**TASK STATEMENT:** Count the lines in the records below that contain the string "pixels", matching upper and lower case exactly. Reply with the number only.

----------

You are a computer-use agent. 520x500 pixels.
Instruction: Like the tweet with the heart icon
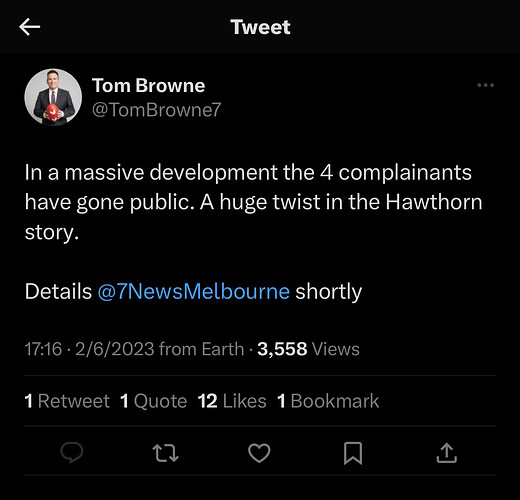(259, 453)
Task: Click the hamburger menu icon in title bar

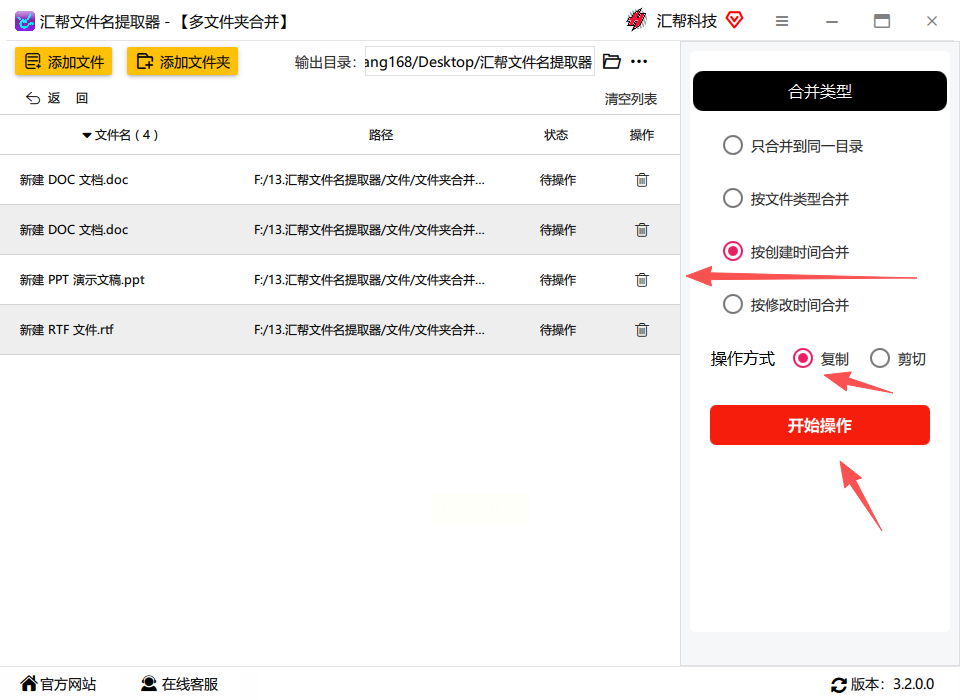Action: click(782, 21)
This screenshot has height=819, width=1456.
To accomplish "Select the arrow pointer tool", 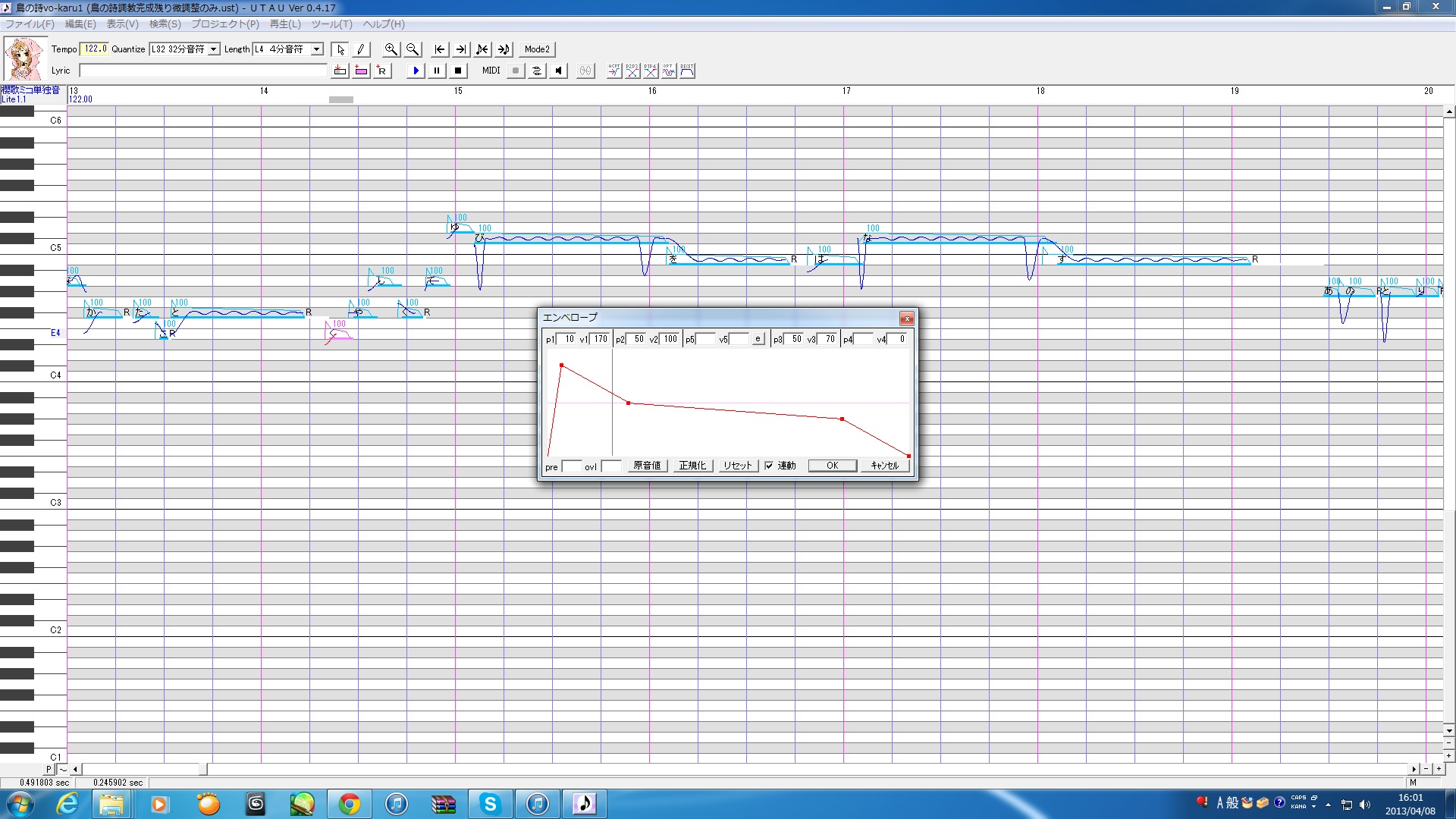I will pos(340,49).
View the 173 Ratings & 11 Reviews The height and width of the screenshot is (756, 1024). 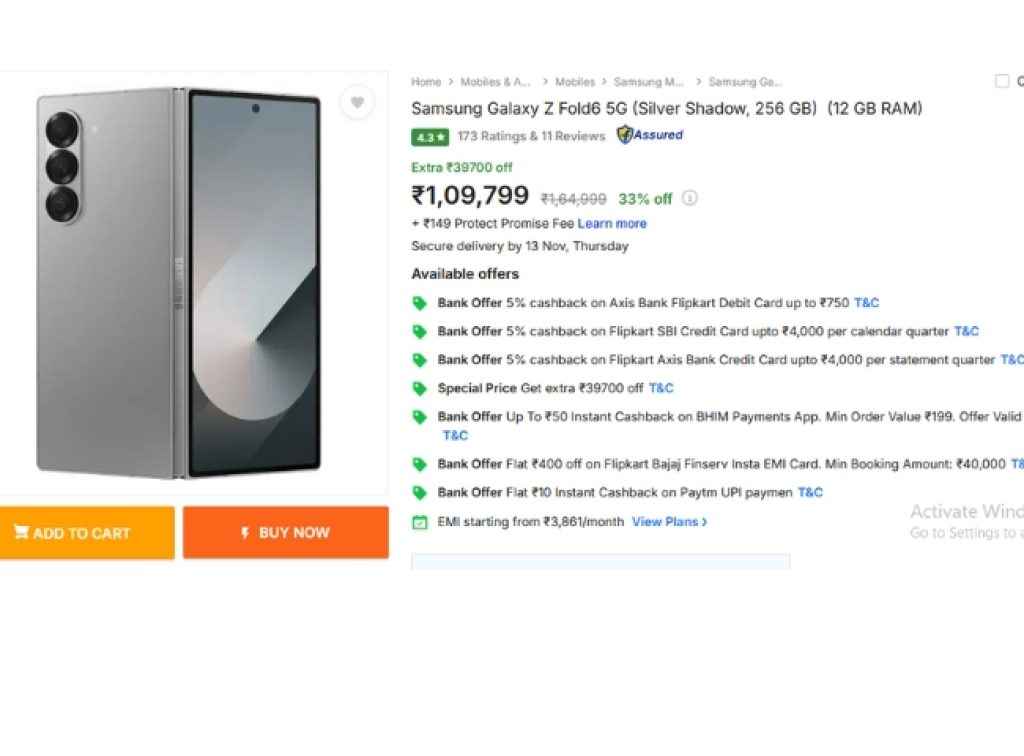[x=531, y=136]
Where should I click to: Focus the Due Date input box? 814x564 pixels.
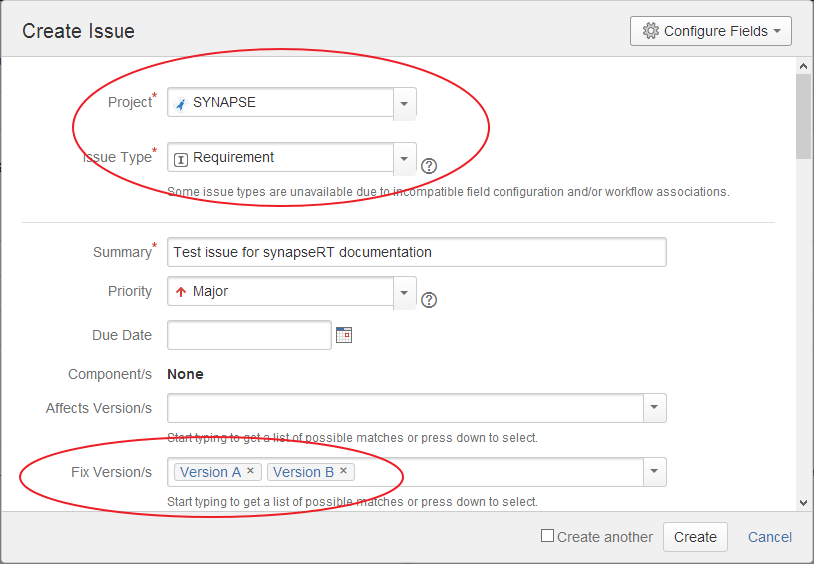249,335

----------

**COMPLETED EXERCISE:** 2